Türkiye’nin Filistin konusundaki net tavrının ve kamuoyundaki güçlü duygusal yatırımın da bu gerilimi beslediğini kaydeden Kaynak, İsrail’in Filistin’e yönelik saldırgan politikalarının uluslararası imajını ciddi biçimde zedelediğini belirtti. Netanyahu’nun savaş suçlusu olarak anılmasına karşın, İsrail yönetiminin Türkiye Cumhurbaşkanı Erdoğan’ı otoriterlik ve anti-demokratik uygulamalarla suçladığını hatırlattı.

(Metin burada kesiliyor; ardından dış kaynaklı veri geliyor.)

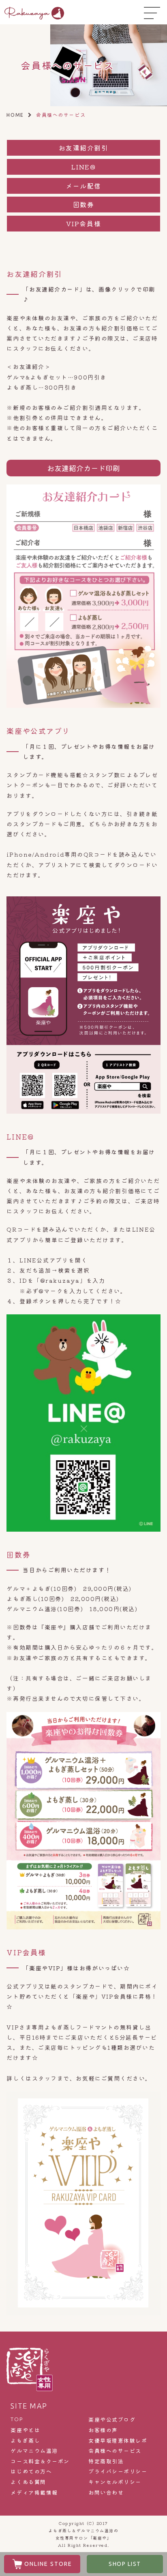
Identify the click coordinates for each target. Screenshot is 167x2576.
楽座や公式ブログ (111, 2419)
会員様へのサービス (114, 2450)
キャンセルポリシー (114, 2482)
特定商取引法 (106, 2461)
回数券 (83, 204)
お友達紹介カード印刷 (83, 468)
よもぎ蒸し (25, 2440)
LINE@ (83, 166)
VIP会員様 (83, 223)
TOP (17, 2419)
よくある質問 (28, 2482)
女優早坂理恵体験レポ (117, 2440)
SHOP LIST (125, 2564)
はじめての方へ (31, 2471)
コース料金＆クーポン (40, 2461)
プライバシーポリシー (117, 2471)
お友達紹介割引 (84, 147)
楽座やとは (25, 2430)
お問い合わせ (106, 2492)
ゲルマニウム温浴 (34, 2450)
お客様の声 (103, 2430)
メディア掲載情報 (34, 2492)
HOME (15, 115)
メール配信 (83, 186)
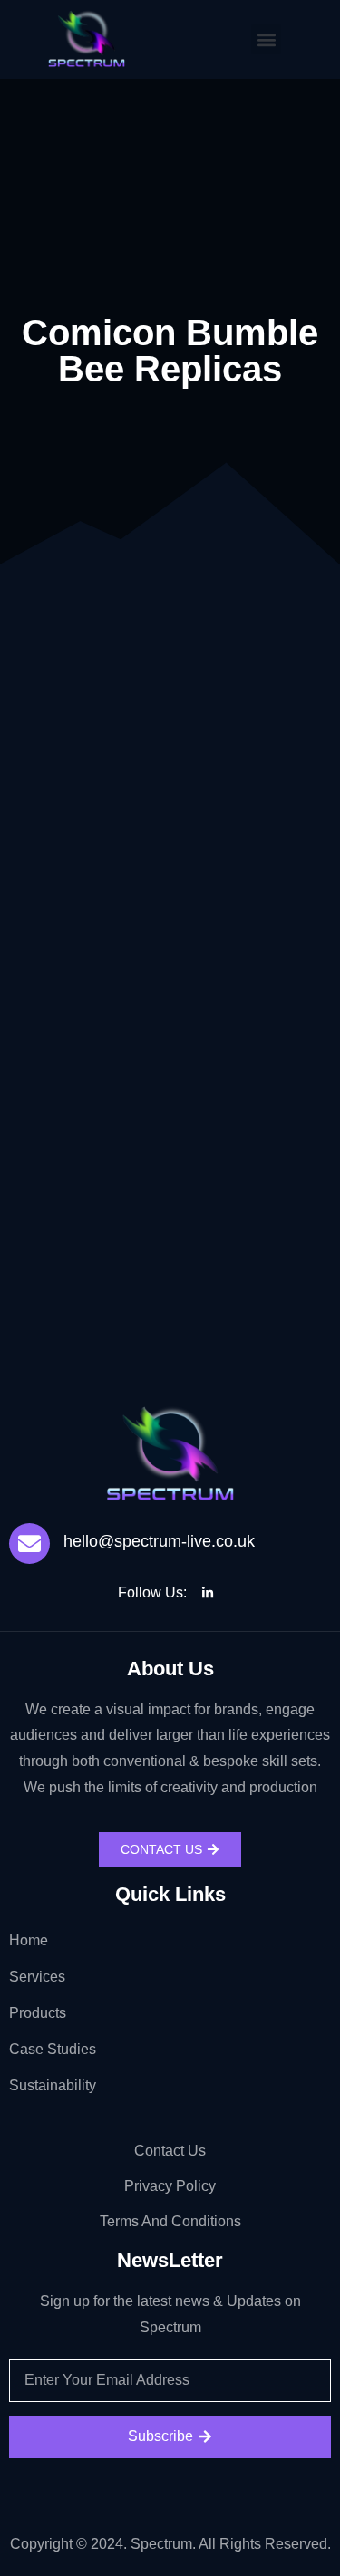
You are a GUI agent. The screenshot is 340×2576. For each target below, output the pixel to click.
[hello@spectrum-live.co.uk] (29, 1543)
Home (28, 1940)
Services (37, 1976)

Adalet arayışı iç ve dış politikada bütünlük gerektiriyor

Kaynak, Türkiye’nin dış politikada üstlendiği “ahlaki duruş” ve “adalet savunucusu” rolünün, iç politikada da benzer bir hassasiyetle sürdürülmesi gerektiğini vurguladı. Filistin meselesinin, Türkiye’de sadece dış politik bir konu değil, aynı zamanda toplumun vicdanında bir “ahlaki sınav” olarak konumlandığını belirtti. Bu nedenle, hem içeride hem dışarıda tutarlı bir adalet söyleminin önem taşıdığına dikkat çekti.